ROANOKE TIMES Copyright (c) 1996, Roanoke Times DATE: Saturday, March 9, 1996 TAG: 9603120026 SECTION: EDITORIAL PAGE: A-7 EDITION: METRO
A LONGER life for the U.S. Senate committee's Whitewater probe is not only called for, it is deserved. President Clinton and his wife have brought this upon themselves.
One can reasonably question, as Senate Democrats have, whether the Whitewater committee's politically charged hearings should be extended indefinitely into the fall election season. A compromise offered this week by the committee chairman, New York Sen. Alfonse D'Amato, will end the inquiry before the parties' conventions in August. On the other hand, an abrupt and arbitrary cutoff now would have left too strong an aroma of cover-up.
The committee's purported goal has been to determine whether Bill Clinton, as governor of Arkansas, or Hillary Clinton, as a partner in a Little Rock law firm, engaged in illegal activities involving a suspicious real-estate deal (Whitewater) and a failed savings-and-loan. So far, anyway, Whitewater's convoluted essence of land transactions, bank loans and political ties hasn't touched the president or caught the public's imagination as much of a scandal. A special prosecutor and federal bank investigators have brought charges and some convictions against a cast of Arkansas characters - but not the Clintons.
What's more, a Federal Deposit Insurance Corporation probe recently found no cause for legal action in the law firm's mishandling of Whitewater accounts, nor evidence that Hillary Clinton played a role in any fraudulent scheme.
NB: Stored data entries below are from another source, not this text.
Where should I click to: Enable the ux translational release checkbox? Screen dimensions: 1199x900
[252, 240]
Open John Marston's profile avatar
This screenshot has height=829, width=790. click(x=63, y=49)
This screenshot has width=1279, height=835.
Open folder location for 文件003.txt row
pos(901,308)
There has been no credible suggestion of presidential abuse of power, a la Watergate or Iran-Contra. The hearings unquestionably have provided an avenue for the highly partisan D'Amato - himself a subject of past ethics investigations - to harass and embarrass the White House.
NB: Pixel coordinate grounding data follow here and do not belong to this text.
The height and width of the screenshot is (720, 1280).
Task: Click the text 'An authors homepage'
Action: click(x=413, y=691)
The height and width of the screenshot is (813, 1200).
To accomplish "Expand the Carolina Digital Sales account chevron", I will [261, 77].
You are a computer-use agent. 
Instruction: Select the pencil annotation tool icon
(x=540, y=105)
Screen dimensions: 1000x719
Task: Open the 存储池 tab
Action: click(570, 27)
And yet, no one deserves more credit than the White House for keeping alive the Senate investigations. Every time the committee has been about to run out of money, time or excuses to continue, it seems another "lost" file - long subpoenaed but missing for months or years - suddenly is discovered in the White House. The files never contain a smoking gun, yet their mysterious migrations and mishandling - on top of memory lapses by White House employees under oath - reinforce the impression that the president and first lady have something to hide.
While an earlier special prosecutor was regrettably replaced by Kenneth Starr, a partisan Republican critic of the Clintons, it's not as though this affair is all trumped-up wind. The Clintons were partners in the Whitewater real estate deal with James McDougal, who owned the failed S&L. This same S&L used Hillary Clinton's law firm for legal work. McDougal and his ex-wife are now on trial in Little Rock, along with Arkansas Gov. Jim Guy Tucker, accused of lying about nearly $3 million in federally backed loans.
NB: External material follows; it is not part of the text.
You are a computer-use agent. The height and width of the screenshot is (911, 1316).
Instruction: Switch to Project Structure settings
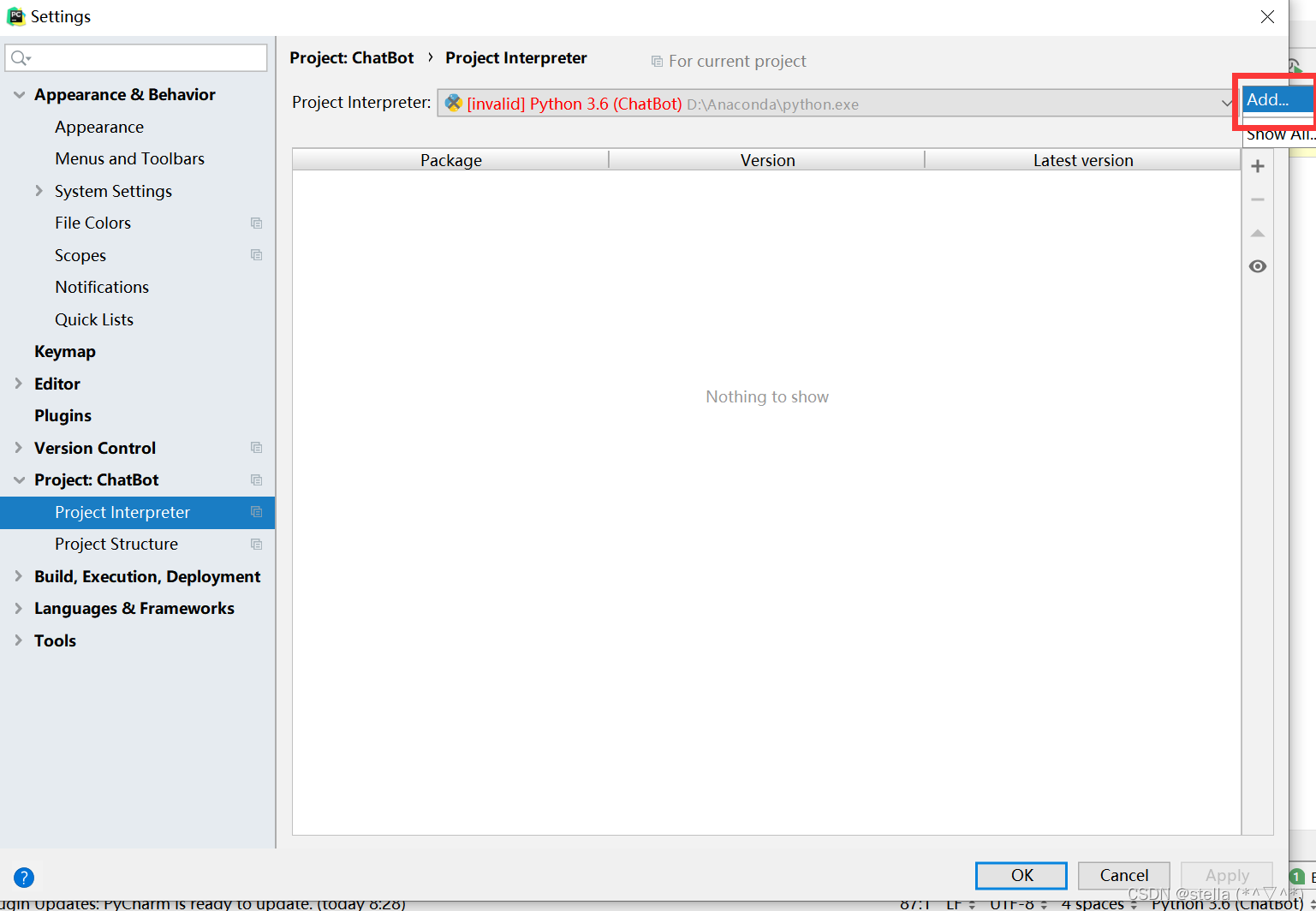click(x=116, y=544)
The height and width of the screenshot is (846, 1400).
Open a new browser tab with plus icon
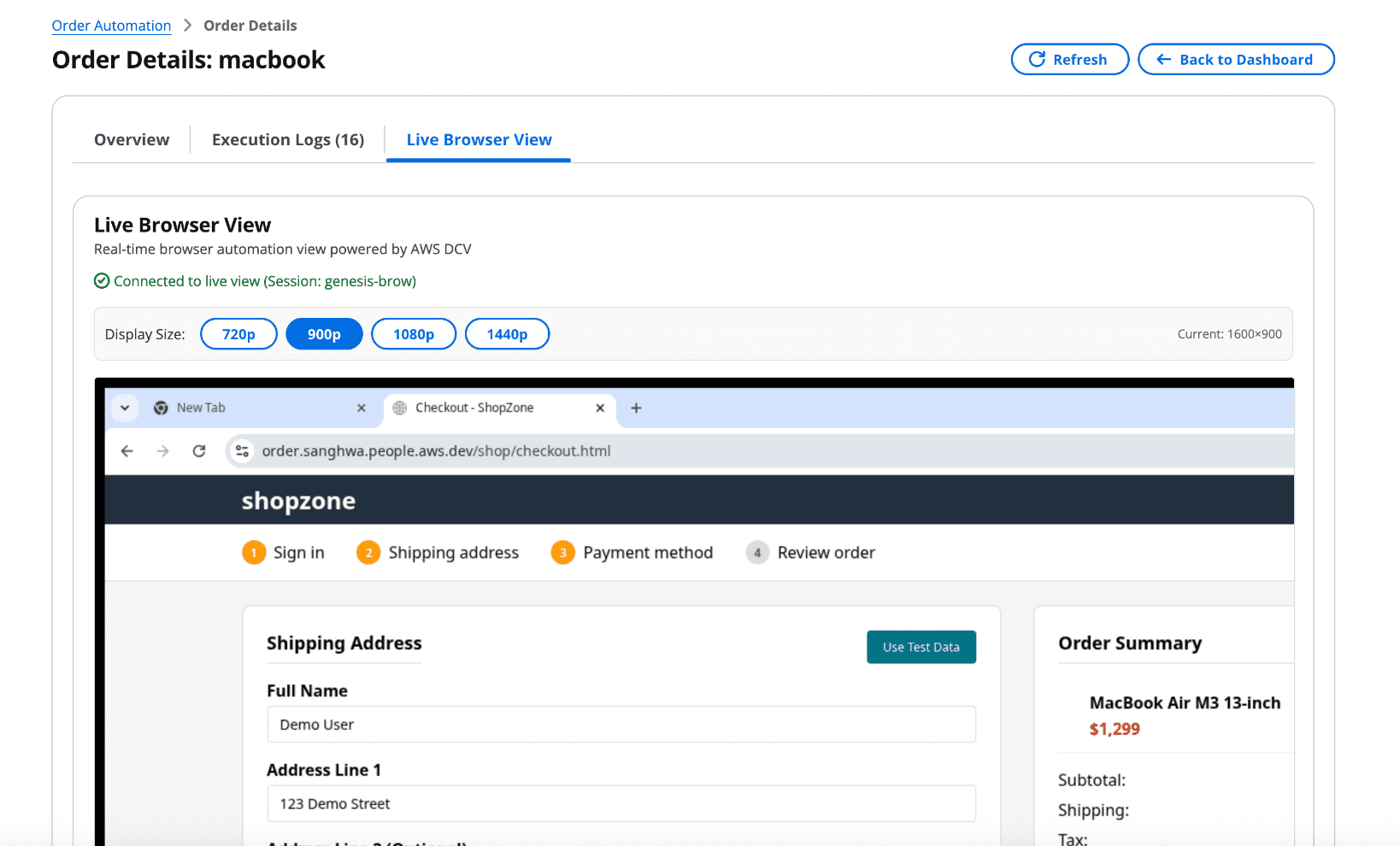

None of which implies the Clintons' guilt, of course, particularly in any impeachable offenses. In any event, these events occurred long ago and far from Washington. Even so, the Senate inquiry can't be dismissed as merely a political witchhunt. Who can blame the committee for continuing to wonder whether the Clintons' lawyerly defensiveness might suggest there's something to be defensive about?